The main limitation of present study was that the ED degrees were not assessed. The IIEF questionnarie9 has been used to assess the efficacy of sildenafil, to identify patients at risk for ED, and to detect the severity of ED in heterosexual men with well-established partnerships. The study populations could be limited if the single men, homosexual men, divorced, and widowed were not included. On the other hand, an insufficient erection for a satisfactory sexual performance would allow to diagnose ED without the obligation to assess different degrees of erection. Others limitations included the inability of cross-sectional data to determine causation, and the possibility that men with ED did not respond or deny it.

The main strengths of present study were the population-based random selection, a large sample that included men aged 18–102yr, and the assessment of other diseases, CVRF and CVD associated with ED.

The determination of the prevalence of ED is very important to optimize the available health resources and to improve health care and quality of life for patients. The ED is strongly influenced by age, so its prevalence should always be reported with age-adjusted rates to facilitate comparison with those in other populations. Improving knowledge of the prevalence could be achieved by conducting more epidemiological studies with similar methodologies aimed at the entire population. We hope that present study will contribute to a better understanding of the ED prevalence.

Conclusions

The SIMETAP-ED study provides the most current information about the ED prevalence in a Spanish primary care setting. The metabolic diseases, CKD, CVRF, and CVD were associated with ED, highlighting especially the CVD.

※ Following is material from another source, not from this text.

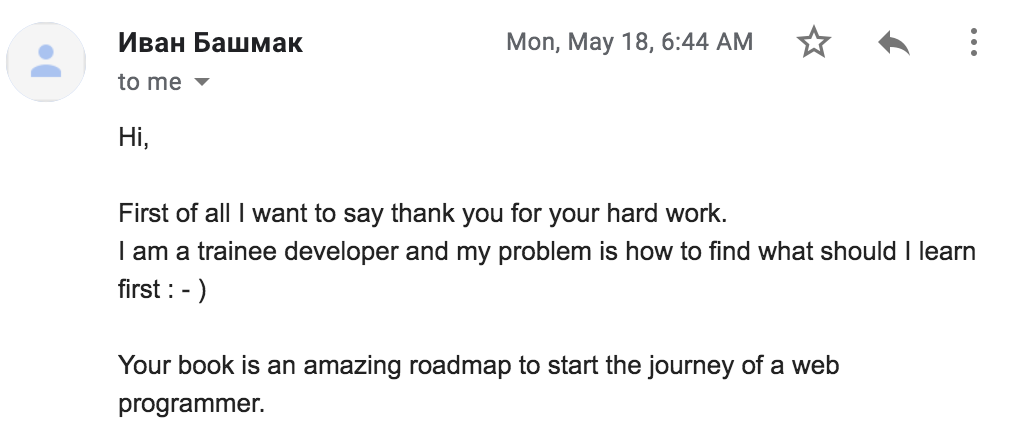Star this email from Иван Башмак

This study agrees that ED is rare in men under 40yr and that about 50% of the population over 70yr suffers from ED. The age-adjusted prevalence of ED in men over 18yr with no upper limit was 12.4%, similar to prevalence rates reported by other studies conducted in Europe. There are many studies reporting prevalence of ED in men over 40yr, however the prevalence rates are very different from each other. The age-adjusted prevalence of ED in men over 40yr was 19% in present study, and close to 11% in men aged 40–69yr. Further studies with age-adjusted rates are required to accurately determine prevalence of ED.

Declarations

This scientific work is original and has not been submitted or published nor is it being considered for publication in any other medium or publication.

I declare that all the authors of this scientific work agree to send it to be presented in the Journal of Clinical Research in Arteriosclerosis.

Research ethics committee

Comisión de Investigación de la Gerencia Adjunta de Planificación y Calidad.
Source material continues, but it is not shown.